By that time the wheel is spinning out of control, but other than Kim, I still don't know the key players: Donna, who posted the ad, or Emily, who is driving around with my duck in her car.
Soon I receive a message from Brenda, whom I do know, telling me that Emily is her daughter and is on her way to Viroqua with my duck. Brenda asks for my phone number and I send it to her. Soon my phone rings.
“Is this Jane?”
“Yes, do you have my duck?” I’ve already named the duck Pema, sex unknown and sight unseen.
“Actually, I have two.”
“Are you going to tell me that baby duckling gave birth in the car?”

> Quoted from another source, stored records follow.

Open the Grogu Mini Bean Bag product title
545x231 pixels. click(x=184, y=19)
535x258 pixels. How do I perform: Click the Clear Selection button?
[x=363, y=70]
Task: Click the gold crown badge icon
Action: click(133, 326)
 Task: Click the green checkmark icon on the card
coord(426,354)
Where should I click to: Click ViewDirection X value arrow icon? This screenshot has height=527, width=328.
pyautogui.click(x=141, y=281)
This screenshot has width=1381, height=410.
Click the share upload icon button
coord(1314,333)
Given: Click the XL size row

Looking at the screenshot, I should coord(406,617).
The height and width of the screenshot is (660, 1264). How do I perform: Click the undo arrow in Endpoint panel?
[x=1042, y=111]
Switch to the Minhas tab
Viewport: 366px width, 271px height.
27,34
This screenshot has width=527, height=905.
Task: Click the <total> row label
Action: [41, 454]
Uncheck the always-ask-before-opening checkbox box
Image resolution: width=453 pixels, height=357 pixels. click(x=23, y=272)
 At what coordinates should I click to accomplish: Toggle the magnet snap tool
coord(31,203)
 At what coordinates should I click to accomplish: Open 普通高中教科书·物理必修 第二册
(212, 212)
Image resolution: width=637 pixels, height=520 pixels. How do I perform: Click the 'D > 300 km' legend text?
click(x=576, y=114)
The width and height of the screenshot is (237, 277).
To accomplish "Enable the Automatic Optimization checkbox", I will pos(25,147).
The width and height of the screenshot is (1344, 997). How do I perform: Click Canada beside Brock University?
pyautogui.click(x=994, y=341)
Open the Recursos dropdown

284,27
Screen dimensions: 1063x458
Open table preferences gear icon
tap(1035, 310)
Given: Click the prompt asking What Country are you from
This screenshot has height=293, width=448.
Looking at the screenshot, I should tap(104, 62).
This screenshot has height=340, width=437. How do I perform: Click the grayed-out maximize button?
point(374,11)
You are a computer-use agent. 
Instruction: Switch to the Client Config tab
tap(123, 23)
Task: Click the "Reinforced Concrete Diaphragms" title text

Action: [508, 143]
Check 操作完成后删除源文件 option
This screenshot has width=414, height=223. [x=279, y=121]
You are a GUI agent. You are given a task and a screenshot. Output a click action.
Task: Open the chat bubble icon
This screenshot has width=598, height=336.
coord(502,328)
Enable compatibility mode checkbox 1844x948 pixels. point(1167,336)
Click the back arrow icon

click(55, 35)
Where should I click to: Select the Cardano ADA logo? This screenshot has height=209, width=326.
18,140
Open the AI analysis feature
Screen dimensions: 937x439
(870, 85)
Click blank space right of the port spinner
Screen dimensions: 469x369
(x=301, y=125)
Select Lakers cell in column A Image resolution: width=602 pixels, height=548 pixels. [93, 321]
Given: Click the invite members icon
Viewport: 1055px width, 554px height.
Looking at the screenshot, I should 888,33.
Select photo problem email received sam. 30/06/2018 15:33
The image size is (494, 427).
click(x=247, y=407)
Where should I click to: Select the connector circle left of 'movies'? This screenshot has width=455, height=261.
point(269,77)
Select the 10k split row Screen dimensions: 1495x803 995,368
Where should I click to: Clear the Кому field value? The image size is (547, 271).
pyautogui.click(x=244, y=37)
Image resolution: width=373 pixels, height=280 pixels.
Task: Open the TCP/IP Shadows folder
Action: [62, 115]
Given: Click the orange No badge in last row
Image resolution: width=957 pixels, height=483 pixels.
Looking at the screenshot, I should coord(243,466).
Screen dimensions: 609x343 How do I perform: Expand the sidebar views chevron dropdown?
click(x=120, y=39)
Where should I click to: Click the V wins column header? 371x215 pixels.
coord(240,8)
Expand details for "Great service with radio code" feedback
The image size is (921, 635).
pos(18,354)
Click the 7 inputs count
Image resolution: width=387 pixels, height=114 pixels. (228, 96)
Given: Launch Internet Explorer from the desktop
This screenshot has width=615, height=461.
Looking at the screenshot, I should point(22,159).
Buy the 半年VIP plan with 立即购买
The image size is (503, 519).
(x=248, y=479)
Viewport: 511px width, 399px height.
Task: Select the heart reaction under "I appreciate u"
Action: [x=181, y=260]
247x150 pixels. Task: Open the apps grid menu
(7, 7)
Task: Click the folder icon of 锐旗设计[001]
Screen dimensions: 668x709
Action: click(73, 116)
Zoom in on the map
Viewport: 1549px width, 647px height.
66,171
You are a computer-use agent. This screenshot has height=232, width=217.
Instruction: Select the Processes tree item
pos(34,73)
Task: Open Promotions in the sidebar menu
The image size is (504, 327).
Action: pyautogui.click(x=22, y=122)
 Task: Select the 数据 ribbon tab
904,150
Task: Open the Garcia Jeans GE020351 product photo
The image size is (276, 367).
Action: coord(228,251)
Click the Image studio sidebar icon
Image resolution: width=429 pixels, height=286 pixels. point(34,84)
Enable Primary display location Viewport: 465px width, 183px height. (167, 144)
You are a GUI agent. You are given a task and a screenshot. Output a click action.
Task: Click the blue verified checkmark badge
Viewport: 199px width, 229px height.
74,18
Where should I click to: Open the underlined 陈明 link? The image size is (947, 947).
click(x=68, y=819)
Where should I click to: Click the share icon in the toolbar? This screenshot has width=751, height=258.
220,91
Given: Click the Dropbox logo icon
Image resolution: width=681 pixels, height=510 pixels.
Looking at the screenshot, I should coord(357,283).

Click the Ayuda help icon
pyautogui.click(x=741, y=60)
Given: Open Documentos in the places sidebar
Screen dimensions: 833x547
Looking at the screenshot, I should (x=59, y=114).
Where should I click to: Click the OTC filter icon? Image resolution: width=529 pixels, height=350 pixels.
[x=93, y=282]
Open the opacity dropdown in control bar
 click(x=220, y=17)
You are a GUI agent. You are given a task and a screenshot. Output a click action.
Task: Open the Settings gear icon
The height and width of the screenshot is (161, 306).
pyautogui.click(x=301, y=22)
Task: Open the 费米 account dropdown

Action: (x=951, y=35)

“By the way, I know your mother…,” and I launch into a tale, never having meet Emily, who is somewhere between Onalaska and Viroqua with Pema, who has miraculously multiplied.
“I was telling Sara, I named my dog Moses because he walks on water. Sara said that she herself was Jewish, but still happened to know it wasn’t Moses who walked on water. I was dumbfounded. The next day, I mentioned to my exercise class that my friend Sara tried to tell me it wasn’t Moses who walked on water—ha! But Brenda, who sat in the back row, called out, ‘She’s right’.” That was the same Brenda, mother of Emily, whom I don’t know, but who has my duckling(s) and to whom I’m chattering away.
I continue with the story even when Emily doesn’t respond—I can’t stop a story once it’s set in motion. “So I asked your mom, if it wasn’t Moses, then who walked on water? She gave me a cute thumbs-up and a smile, and said, ‘That would be Jesus, Jane.’ While the class cracked up, I replied, “Well, I’m not going to start calling my dog Jesus!”
Emily laughs and I have a new friend. Soon we meet at the Viroqua Food Co-op for the great duckling drop-off. Sure enough, there are two of them.
Driving home, winding down Highway 82 with Pema and Sushi in the front seat, I think back to that personal ad I answered all those years ago and what has followed since: donkeys, geese, ducks, goats, parakeets, cats, dogs, pigeons, and even a pig.Once upon a time my life was getting stagnant, but not anymore. Now there’s a whole lot in motion.